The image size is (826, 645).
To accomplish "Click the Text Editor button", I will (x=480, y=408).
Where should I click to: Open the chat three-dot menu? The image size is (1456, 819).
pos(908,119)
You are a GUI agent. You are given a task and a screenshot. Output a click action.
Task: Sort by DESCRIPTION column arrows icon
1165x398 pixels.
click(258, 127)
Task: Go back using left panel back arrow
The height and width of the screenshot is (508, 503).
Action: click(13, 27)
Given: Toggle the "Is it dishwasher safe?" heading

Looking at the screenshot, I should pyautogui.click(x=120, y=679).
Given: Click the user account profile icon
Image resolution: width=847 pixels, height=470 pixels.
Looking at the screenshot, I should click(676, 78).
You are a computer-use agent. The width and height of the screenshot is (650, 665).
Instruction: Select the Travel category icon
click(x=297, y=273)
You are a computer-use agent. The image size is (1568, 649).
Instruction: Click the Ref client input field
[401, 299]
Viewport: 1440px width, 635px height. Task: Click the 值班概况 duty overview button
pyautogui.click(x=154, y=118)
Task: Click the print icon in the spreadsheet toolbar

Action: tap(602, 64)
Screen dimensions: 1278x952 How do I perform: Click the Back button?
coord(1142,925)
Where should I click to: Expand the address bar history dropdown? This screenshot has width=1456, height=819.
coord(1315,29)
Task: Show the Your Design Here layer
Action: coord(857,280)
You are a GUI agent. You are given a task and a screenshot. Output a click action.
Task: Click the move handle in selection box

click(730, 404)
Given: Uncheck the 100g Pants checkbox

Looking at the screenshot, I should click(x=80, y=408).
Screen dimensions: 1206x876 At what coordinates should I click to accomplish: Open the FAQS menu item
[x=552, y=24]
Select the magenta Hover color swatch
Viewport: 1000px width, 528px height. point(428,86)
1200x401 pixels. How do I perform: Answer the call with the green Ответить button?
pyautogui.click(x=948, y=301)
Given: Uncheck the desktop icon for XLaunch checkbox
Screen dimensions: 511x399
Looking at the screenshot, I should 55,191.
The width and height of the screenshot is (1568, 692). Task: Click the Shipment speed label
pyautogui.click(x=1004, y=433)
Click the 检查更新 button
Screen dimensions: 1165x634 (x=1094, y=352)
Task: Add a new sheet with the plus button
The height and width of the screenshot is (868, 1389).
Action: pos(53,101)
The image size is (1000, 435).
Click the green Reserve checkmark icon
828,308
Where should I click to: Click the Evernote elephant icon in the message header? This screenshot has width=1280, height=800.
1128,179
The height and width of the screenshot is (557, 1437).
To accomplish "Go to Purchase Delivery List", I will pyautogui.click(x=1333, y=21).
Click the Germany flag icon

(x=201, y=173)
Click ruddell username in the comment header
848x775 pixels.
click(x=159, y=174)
==========
▸ **Directive**:
Please copy out every row above, substituting "Goal" for each instance of "Instruction" and leaving everything else unchanged.

▸ **Problem solution**:
The image size is (826, 645).
To accomplish "Click the Text Editor button", I will (x=480, y=408).
Where should I click to: Open the chat three-dot menu? The image size is (1456, 819).
pos(908,119)
You are a GUI agent. You are given a task and a screenshot. Output a click action.
Task: Sort by DESCRIPTION column arrows icon
1165x398 pixels.
click(258, 127)
Task: Go back using left panel back arrow
The height and width of the screenshot is (508, 503).
Action: click(13, 27)
Given: Toggle the "Is it dishwasher safe?" heading

Looking at the screenshot, I should pyautogui.click(x=120, y=679).
Given: Click the user account profile icon
Image resolution: width=847 pixels, height=470 pixels.
Looking at the screenshot, I should click(676, 78).
You are a computer-use agent. The width and height of the screenshot is (650, 665).
Goal: Select the Travel category icon
click(x=297, y=273)
You are a computer-use agent. The image size is (1568, 649).
Goal: Click the Ref client input field
[401, 299]
Viewport: 1440px width, 635px height. Task: Click the 值班概况 duty overview button
pyautogui.click(x=154, y=118)
Task: Click the print icon in the spreadsheet toolbar

Action: tap(602, 64)
Screen dimensions: 1278x952 How do I perform: Click the Back button?
coord(1142,925)
Where should I click to: Expand the address bar history dropdown? This screenshot has width=1456, height=819.
coord(1315,29)
Task: Show the Your Design Here layer
Action: coord(857,280)
You are a GUI agent. You are given a task and a screenshot. Output a click action.
Task: Click the move handle in selection box

click(730, 404)
Given: Uncheck the 100g Pants checkbox

Looking at the screenshot, I should click(x=80, y=408).
Screen dimensions: 1206x876 At what coordinates should I click to accomplish: Open the FAQS menu item
[x=552, y=24]
Select the magenta Hover color swatch
Viewport: 1000px width, 528px height. point(428,86)
1200x401 pixels. How do I perform: Answer the call with the green Ответить button?
pyautogui.click(x=948, y=301)
Given: Uncheck the desktop icon for XLaunch checkbox
Screen dimensions: 511x399
Looking at the screenshot, I should 55,191.
The width and height of the screenshot is (1568, 692). Task: Click the Shipment speed label
pyautogui.click(x=1004, y=433)
Click the 检查更新 button
Screen dimensions: 1165x634 (x=1094, y=352)
Task: Add a new sheet with the plus button
The height and width of the screenshot is (868, 1389).
Action: pos(53,101)
The image size is (1000, 435).
Click the green Reserve checkmark icon
828,308
Where should I click to: Click the Evernote elephant icon in the message header? This screenshot has width=1280, height=800.
1128,179
The height and width of the screenshot is (557, 1437).
To accomplish "Go to Purchase Delivery List", I will pyautogui.click(x=1333, y=21).
Click the Germany flag icon

(x=201, y=173)
Click ruddell username in the comment header
848x775 pixels.
click(x=159, y=174)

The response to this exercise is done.